Two library employees were fired at the Jessamine County Public Library for violating library policy. Deciding that the graphic novel The League of Extraordinary Gentlemen, Volume IV: The Black Dossier was inappropriate for young patrons, they conspired to keeping the book on permanent “checked-out” status and removed a “hold” one young patron placed on the book so that she would not be able to access it.
Library director Dr. Critchfield acted with both principle and courage when he dismissed the employees who decided that their personal views were more important than the library’s policy of serving the entire community and allowing library patrons to make their own decisions about what they, and their children, should read. By essentially stealing the graphic novel that they believed was inappropriate for minors, the two employees engaged in censorship and potentially exposed the library to legal liability for violating its constitutional obligations.
Like adults, minors have First Amendment rights, and the only people who should be making decisions about what they read are their parents. There was a time in this country when librarians censored what their patrons, both children and adults, could read. In the early 20th century, librarians actually hid trashy novels in the stacks in the hope that no one would find them. But in 1939 the American Library Association adopted the Library Bill of Rights, which provides that “libraries should provide information and materials presenting all points of view” and that “material should not be proscribed or removed because of partisan or doctrinal approval.” This was an historic step forward for free speech because it committed libraries to the purchase of a wide range of books and magazines and committed librarians to defending their selections from efforts to censor them.
If every library employee followed their example and restricted access to books that express views they oppose, what books would be left on the shelves? Libraries would contain only the least objectionable material, instead of places where people can explore ideas, even those considered offensive by others.
The book in question, like many books, may not be right for every user of the Jessamine County Public Library.

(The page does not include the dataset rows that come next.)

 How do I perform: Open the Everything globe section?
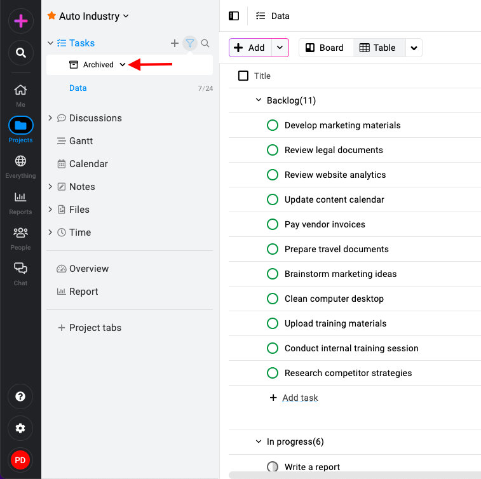(x=20, y=167)
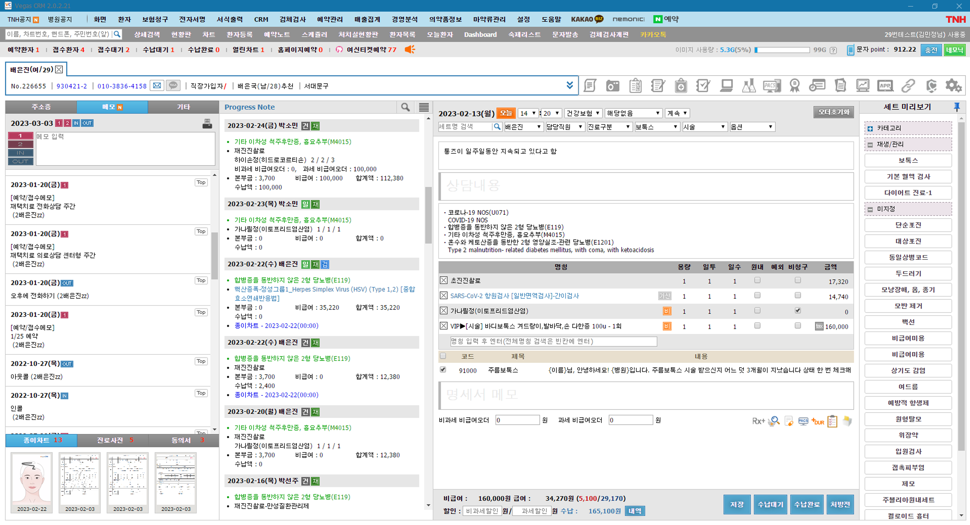Click the printer icon in memo panel

coord(207,124)
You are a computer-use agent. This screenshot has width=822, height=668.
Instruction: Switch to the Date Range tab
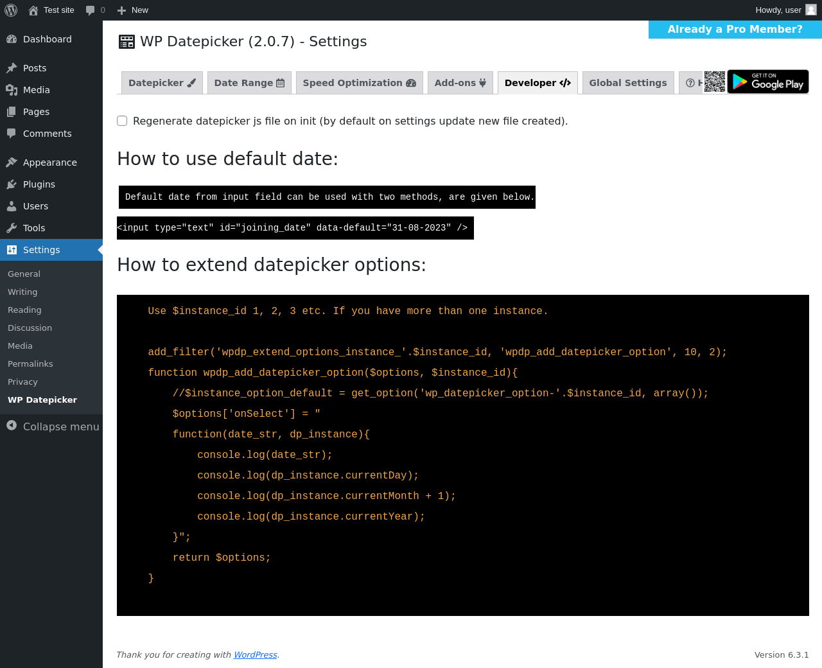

Individual library users have the right to voice their concerns and select different materials for themselves and their own children. However, the First Amendment protects the right of those who wish to read the book and even to give it to their children. Parents who are worried about what their children read should supervise their library selections, not expect the library to act as censor or babysitter.
We urge the library board to support Dr. Critchfield by upholding its strong policies guaranteeing a broad choice of reading material and protecting the freedom to read.